Exercise objective:
The answer must consist of every record below, transcribed exactly.

Items from a data source
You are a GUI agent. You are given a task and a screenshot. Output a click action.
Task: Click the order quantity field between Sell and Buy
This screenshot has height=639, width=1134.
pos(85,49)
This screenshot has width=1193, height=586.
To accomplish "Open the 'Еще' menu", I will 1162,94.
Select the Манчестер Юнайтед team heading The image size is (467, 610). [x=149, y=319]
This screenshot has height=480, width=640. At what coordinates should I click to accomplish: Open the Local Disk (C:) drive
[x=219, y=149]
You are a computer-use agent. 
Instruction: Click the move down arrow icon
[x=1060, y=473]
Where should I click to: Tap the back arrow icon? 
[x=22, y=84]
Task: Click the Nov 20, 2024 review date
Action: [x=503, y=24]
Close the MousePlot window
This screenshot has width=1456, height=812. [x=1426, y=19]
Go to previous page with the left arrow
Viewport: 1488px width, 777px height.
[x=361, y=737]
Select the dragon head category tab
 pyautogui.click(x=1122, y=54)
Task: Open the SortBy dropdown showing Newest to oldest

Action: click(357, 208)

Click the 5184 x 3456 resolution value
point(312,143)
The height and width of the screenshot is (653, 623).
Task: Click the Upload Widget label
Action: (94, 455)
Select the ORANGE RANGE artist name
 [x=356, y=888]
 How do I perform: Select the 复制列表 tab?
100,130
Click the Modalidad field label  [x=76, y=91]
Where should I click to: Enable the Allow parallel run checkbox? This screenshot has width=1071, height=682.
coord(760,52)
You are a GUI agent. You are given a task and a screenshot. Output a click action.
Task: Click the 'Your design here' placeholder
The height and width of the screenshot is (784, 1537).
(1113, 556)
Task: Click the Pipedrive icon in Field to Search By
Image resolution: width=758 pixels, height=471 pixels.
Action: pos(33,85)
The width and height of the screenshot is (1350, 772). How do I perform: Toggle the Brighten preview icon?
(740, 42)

Task solution:
You are a GUI agent. You are given a task and a screenshot. Output a click action.
Task: Click the order quantity field between Sell and Buy
This screenshot has height=639, width=1134.
pos(85,49)
This screenshot has width=1193, height=586.
To accomplish "Open the 'Еще' menu", I will 1162,94.
Select the Манчестер Юнайтед team heading The image size is (467, 610). [x=149, y=319]
This screenshot has height=480, width=640. At what coordinates should I click to accomplish: Open the Local Disk (C:) drive
[x=219, y=149]
You are a computer-use agent. 
Instruction: Click the move down arrow icon
[x=1060, y=473]
Where should I click to: Tap the back arrow icon? 
[x=22, y=84]
Task: Click the Nov 20, 2024 review date
Action: [x=503, y=24]
Close the MousePlot window
This screenshot has width=1456, height=812. [x=1426, y=19]
Go to previous page with the left arrow
Viewport: 1488px width, 777px height.
[x=361, y=737]
Select the dragon head category tab
 pyautogui.click(x=1122, y=54)
Task: Open the SortBy dropdown showing Newest to oldest

Action: click(357, 208)

Click the 5184 x 3456 resolution value
point(312,143)
The height and width of the screenshot is (653, 623).
Task: Click the Upload Widget label
Action: (94, 455)
Select the ORANGE RANGE artist name
 [x=356, y=888]
 How do I perform: Select the 复制列表 tab?
100,130
Click the Modalidad field label  [x=76, y=91]
Where should I click to: Enable the Allow parallel run checkbox? This screenshot has width=1071, height=682.
coord(760,52)
You are a GUI agent. You are given a task and a screenshot. Output a click action.
Task: Click the 'Your design here' placeholder
The height and width of the screenshot is (784, 1537).
(1113, 556)
Task: Click the Pipedrive icon in Field to Search By
Image resolution: width=758 pixels, height=471 pixels.
Action: pos(33,85)
The width and height of the screenshot is (1350, 772). How do I perform: Toggle the Brighten preview icon?
(740, 42)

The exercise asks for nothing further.